People who are trained as counsellors often think they can counsel anyone including their spouse, children or other family members. This is often not true. Why?
A counsellor does not start with having a specific goal in counselling. They do not have an interest in the outcome of the counselling. If the client comes with the idea of wanting to break from the marriage, the counsellor does not have a fixed idea that they should at any cost not allow the marriage to break and neither do they have the idea that divorce is good. A counsellor does not think one is better than the other. A counsellor role is to help the client make whatever decision they want to make with full awareness of the consequences and not make a decision when their emotions are hijacked. At the end of the sessions, if the client wants to continue to work on the marriage, the counsellor helps with that. If they want to break the marriage and live independently, the counsellor helps with that. The counsellor does not favour one decision over another.
The reason why as counsellors we cannot counsel our spouse, children or other family members is that the decision they want to take may affect us and we may directly or indirectly influence that decision through our counselling. When we try to influence that decision because it serves our purpose better, we are not doing counselling but advising them to take a decision that we will be comfortable with. We have a role to play as a spouse, a parent, a child, a sibling, a friend etc. We all need to play that role. That role will clash against the role of a counsellor.
If my spouse comes and says she wants to quit her job, I may not be able to view that dispassionately as her decision may affect me. I might think of the financial situation if she quits working and advice her accordingly. This may not count as counselling as I am pushing her towards a decision that suits me.

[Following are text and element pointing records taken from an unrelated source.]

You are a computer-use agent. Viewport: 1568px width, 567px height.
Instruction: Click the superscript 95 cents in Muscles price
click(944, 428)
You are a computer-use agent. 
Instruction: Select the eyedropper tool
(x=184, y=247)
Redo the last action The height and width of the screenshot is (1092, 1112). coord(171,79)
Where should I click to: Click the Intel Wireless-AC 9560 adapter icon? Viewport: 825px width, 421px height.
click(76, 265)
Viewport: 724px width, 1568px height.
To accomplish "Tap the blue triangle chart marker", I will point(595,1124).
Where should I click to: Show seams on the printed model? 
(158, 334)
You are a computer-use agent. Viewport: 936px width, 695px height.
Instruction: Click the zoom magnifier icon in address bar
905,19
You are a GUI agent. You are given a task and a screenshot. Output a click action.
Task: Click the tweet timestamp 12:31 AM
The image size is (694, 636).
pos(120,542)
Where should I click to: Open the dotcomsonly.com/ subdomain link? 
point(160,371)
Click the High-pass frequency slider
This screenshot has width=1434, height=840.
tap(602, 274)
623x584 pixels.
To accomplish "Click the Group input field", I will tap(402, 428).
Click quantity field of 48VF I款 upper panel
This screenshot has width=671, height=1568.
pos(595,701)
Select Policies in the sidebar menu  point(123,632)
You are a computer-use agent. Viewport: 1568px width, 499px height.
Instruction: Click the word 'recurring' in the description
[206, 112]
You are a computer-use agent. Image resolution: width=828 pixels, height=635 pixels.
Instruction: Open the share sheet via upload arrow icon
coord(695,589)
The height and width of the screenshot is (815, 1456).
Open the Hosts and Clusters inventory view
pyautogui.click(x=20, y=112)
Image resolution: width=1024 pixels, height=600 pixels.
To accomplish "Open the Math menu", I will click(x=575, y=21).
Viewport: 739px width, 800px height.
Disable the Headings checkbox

Counselling has to be done by an external person who has no particular interest in the outcome of the counselling process. They are okay if the client wants to stay or leave the job, be in the relationship or get out of it, study further or take a job. You can still counsel your spouse or family members on issues that do not affect you. But this does not prevent us from bringing the counselling attitude (listening fully, be non-judgmental, have empathy) to our close relationships. In fact, that attitude will deepen our close relationships.